ペーレウスの娘。 プティーアー王ペーレウスの娘で、メノイティオスと結婚し、パトロクロスの母となった。アポロドーロスによればこの説はピロクラテースによる。パトロクロスの母については、ステネレー、ペリオーピスとする説もある。
ピューラースの娘。 プティーアーの人で、ヘルメースとのあいだにエウドーロスを産んだ。エウドーロスは『イーリアス』第16巻で、アキレウスのミュルミドーン軍の隊長の一人として現れる。
アイオロスの娘。 風の主アイオロスの娘で、オデュッセウスがアイオリアー島に滞在した際に恋に落ちたという。オデュッセウスの出発後、父は娘を罰しようとしたが、兄弟ディオレースがこれを娶った。
図像と象徴
固有の図像は伝わらず、本サイトも主画像を掲げない。
イアーソーンの母の名がポリュメーレー、ポリュメーデー、アルキメデーと揺れることは、ポリュメーデーの項に整理してある。名の類似から、同一人物の異形とみるのが自然である。
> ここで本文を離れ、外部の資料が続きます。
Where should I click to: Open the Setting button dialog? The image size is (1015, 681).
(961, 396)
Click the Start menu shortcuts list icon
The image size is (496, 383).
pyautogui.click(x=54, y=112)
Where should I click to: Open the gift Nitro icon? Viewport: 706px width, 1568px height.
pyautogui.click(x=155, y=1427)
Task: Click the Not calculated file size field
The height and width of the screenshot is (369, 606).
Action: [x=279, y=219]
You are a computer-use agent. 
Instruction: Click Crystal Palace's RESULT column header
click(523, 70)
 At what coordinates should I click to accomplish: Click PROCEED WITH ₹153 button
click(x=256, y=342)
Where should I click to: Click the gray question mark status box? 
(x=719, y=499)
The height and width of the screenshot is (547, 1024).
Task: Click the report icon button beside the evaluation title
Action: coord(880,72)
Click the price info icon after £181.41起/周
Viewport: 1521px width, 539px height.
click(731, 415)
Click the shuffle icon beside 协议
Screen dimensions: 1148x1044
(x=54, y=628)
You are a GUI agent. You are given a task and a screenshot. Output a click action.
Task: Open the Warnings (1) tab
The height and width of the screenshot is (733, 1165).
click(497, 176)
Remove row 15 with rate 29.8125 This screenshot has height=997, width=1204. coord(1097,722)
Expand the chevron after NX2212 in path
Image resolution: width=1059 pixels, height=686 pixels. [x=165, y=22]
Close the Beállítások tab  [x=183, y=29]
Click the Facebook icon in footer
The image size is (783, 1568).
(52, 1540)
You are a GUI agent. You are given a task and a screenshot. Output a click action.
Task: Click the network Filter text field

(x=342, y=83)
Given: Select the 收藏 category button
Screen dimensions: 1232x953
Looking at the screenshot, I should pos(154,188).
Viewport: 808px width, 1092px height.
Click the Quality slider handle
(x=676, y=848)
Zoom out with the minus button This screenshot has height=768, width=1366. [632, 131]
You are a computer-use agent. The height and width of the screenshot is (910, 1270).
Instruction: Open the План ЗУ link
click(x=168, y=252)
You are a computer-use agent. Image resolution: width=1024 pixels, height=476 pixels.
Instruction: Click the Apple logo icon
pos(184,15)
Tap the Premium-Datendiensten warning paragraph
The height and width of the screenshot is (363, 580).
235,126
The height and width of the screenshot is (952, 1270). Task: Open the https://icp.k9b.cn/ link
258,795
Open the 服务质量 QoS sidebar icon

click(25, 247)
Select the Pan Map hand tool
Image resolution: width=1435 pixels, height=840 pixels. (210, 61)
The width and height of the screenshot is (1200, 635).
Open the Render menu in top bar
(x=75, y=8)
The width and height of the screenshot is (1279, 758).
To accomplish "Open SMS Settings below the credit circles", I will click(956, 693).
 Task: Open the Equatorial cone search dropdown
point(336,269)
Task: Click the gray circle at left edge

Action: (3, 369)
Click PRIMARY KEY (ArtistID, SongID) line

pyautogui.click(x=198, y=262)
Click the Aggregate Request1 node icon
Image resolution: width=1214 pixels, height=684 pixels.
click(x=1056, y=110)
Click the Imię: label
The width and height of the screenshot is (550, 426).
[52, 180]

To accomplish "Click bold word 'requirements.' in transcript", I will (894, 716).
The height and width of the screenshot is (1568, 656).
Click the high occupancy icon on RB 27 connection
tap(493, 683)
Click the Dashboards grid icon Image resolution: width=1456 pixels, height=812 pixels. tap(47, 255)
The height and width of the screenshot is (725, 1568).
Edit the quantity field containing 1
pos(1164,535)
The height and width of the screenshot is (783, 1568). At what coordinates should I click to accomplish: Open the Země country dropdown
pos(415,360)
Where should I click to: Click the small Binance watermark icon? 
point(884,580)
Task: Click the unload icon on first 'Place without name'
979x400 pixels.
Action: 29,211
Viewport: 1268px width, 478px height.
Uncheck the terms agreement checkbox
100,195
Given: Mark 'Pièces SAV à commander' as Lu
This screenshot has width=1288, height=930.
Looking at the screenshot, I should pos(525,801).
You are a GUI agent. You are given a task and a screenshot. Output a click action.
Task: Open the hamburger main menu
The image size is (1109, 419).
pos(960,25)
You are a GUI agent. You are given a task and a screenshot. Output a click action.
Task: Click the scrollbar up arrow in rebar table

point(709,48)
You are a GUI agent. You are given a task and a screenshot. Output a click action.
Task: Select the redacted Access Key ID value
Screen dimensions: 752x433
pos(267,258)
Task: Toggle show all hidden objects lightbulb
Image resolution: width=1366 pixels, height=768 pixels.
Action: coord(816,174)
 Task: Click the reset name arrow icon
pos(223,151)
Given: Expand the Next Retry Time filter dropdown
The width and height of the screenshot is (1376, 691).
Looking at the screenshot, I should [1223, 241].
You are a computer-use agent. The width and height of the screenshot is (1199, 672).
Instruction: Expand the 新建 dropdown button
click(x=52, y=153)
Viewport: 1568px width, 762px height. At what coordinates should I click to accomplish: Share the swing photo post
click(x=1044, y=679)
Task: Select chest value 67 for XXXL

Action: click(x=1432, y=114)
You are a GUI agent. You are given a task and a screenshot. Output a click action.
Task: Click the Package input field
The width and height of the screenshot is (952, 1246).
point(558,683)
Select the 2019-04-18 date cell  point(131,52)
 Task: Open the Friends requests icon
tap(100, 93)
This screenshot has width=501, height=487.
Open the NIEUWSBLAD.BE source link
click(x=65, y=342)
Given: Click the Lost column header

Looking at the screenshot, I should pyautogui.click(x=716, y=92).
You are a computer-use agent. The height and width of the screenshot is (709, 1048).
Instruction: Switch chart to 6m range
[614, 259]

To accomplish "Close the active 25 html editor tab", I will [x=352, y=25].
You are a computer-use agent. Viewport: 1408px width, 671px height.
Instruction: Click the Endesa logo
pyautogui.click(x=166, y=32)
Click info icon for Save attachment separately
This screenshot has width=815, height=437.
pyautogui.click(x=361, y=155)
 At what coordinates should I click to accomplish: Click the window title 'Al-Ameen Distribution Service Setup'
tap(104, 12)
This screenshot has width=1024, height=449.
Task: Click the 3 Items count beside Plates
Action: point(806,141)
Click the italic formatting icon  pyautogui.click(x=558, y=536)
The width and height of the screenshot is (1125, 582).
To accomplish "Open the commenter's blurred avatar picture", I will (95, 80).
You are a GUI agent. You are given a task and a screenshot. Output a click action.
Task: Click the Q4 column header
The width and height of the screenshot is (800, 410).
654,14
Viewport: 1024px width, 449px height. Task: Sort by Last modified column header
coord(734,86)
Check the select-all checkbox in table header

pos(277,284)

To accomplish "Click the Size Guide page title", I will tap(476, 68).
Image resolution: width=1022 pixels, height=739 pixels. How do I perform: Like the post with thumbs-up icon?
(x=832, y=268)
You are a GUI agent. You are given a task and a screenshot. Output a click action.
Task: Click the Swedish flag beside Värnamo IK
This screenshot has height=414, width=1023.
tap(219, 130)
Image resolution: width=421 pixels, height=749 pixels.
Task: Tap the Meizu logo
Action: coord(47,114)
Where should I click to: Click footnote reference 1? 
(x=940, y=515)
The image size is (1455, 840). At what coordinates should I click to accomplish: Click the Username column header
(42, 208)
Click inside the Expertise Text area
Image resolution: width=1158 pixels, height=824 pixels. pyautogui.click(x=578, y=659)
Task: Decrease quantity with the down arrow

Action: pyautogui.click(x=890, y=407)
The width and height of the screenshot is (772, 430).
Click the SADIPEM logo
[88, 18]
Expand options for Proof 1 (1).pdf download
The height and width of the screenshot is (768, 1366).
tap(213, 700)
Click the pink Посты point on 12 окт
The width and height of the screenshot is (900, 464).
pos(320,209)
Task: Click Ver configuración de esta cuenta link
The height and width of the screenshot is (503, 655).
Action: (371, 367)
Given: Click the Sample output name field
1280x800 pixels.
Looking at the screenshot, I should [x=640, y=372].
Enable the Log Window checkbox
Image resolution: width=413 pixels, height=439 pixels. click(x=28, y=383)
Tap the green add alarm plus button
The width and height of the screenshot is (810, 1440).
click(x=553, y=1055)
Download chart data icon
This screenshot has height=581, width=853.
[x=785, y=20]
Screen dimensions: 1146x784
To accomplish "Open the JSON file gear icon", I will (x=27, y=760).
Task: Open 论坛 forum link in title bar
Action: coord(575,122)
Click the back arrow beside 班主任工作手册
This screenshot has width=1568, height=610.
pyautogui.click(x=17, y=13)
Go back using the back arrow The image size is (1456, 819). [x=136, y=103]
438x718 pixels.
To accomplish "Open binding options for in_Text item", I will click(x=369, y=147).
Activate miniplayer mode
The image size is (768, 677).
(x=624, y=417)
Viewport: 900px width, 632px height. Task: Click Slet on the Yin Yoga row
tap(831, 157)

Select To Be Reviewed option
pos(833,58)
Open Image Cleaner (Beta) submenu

第二のポリュメーレーに従えば、パトロクロスはペーレウスの孫にあたり、アキレウスの甥ということになる。二人の親密さを血縁によって説明する系譜である。
関わる神格・伝承
第一の子はイアーソーン。第二の子はパトロクロス。第三の子はカルカース。
文化的足跡
日本語圏でこの名が挙げられることはまずない。パトロクロスの母の候補の一人として、系譜に現れる程度である。